Monorail Inferno banner ad

While I support the use of the Monorail as the singular unifying theme for all the arts, I must strongly rebuke the anti-monorail sensationalism and, ultimately, nihilism that this musical represents! Yes, it is true that the story was inspired by an actual monorail combustion event at Disney World in 1985, but why must the musical theater industry choose to focus on such rare, certainly-sabotage-related monorail combustions instead of portraying the Monorail in a positive light? -- the light of hope that radiates from the Monorail to all who have the eyes and soul to perceive it.

Where are the taut, character-driven plays about simple folk embracing Monorailism and transcending the mundanity of their work-a-day world? Where are the operatic sagas of bold City Leaders vanquishing the Foes of Monorailular Progress and ushering in a New Age of the Monorail? Where are the light romantic comedies of love found, love lost, love regained, and lives lived all aboard the Monorail? It's bad enough with all the anti-monorail propaganda coming out of Hollywood, must we find nothing to uplift the minds and bodies of the masses through pro-monorail theatrical arts?

All that being said, I do have to commend the Footlight Theater for having a two-for-one Monorail Pilots night tomorrow:

MONORAIL PILOTS get TWO 4 ONE admission! Saturday March 17th ONLY.: Buy one - ONLY if you arrive at the theater wearing your Monorail Costume, or bring along a photo of you in your monorail costume - or some other sort of documentation which proves you have at some point in your life, piloted a Walt Disney World Monorail.

But is this really enough to honor our brave Monorail Pilots? Have we as a society lost our ability to show proper gratitude to those with the fearless audacity to pilot our destiny?

There was a time when a Monorail Pilot wouldn't be able to walk among the surface-dwelling populace in his uniform without drawing the attention of all who passed by: Women would alternately swoon and giggle. Men would be so overcome with pride in Humanity's accomplishments that they would forget their envy. Children would point and squeal in wide-eyed amazement: "Look Mommy! Could that really be a Monorail Pilot?" Monorail Pilots were constantly being stopped and asked for autographs, or to have their pictures taken with the kids, or to officiate at weddings or store openings or beauty pageants, or to settle disputes both civil and philosophical. Such was the respect, the awe, with which people held those who commanded the vehicles that commanded our dreams. In those times, giving Monorail Pilots free tickets to the theater was more a moral obligation than a one-day promotion.

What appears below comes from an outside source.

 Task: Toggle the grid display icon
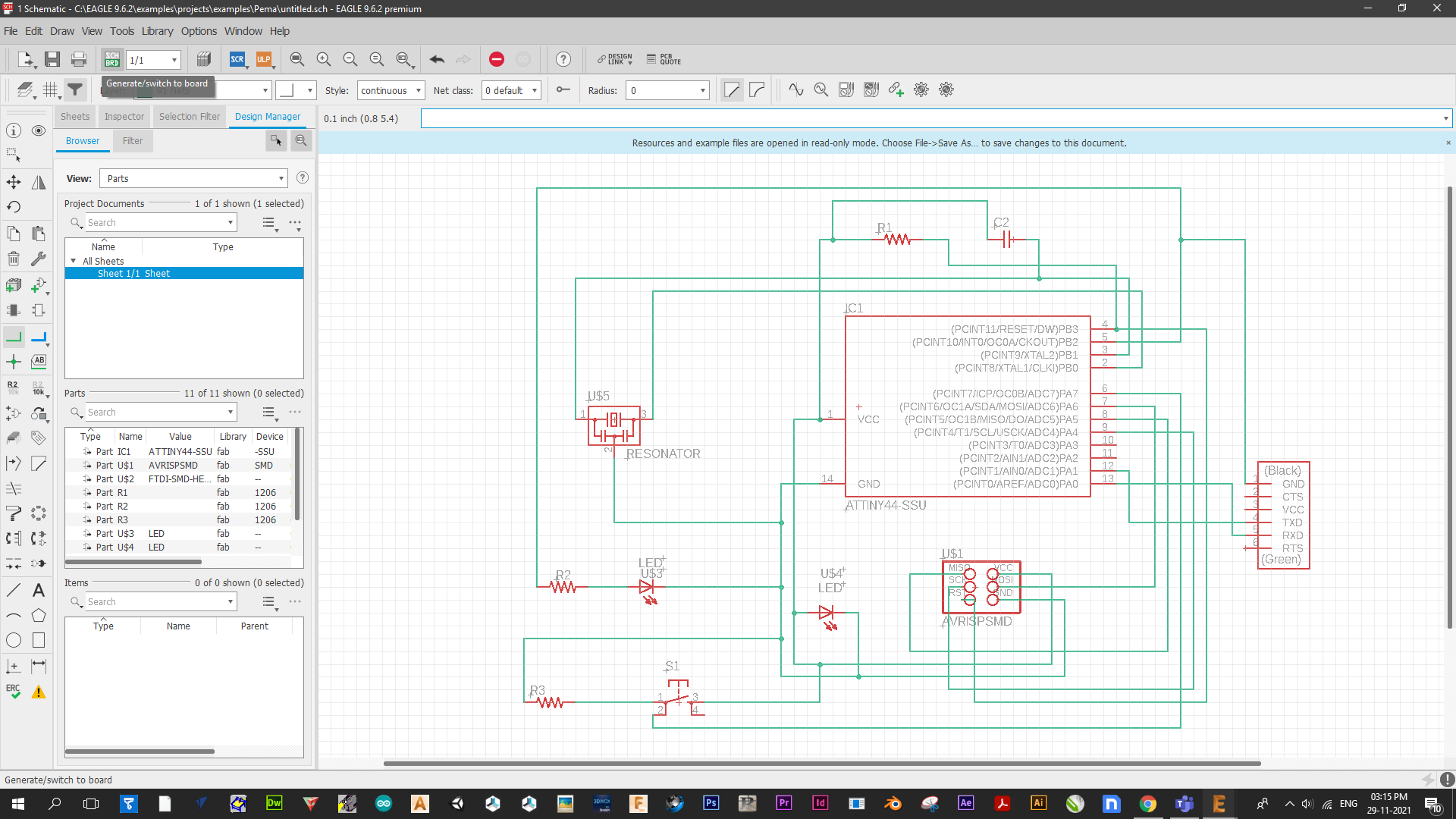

Like most young boys, it was always my dream to some day become a Monorail Pilot -- to soar along the track with my hand on the throttle and my gaze set stalwartly toward the infinite reaches of Mankind's potential. But, alas, it shames me to confess that I was found ineligible for the Monorail Pilot Corps due to a congenital strabismic condition that causes me, when I look out the cockpit window, to see two rails instead of one.

Although I cannot enjoy the privilege of being a Monorail Pilot, I will do my part, without bitterness or self-pity, for the cause of Humanity's Elevationment; I will continue to press for the adoption of the Monorail throughout the world and to rebuke those who spread lies about this most singular marvel of Mankind's ingenuity. The jaded anti-monorail views of the musical theater community will find no quarter with me!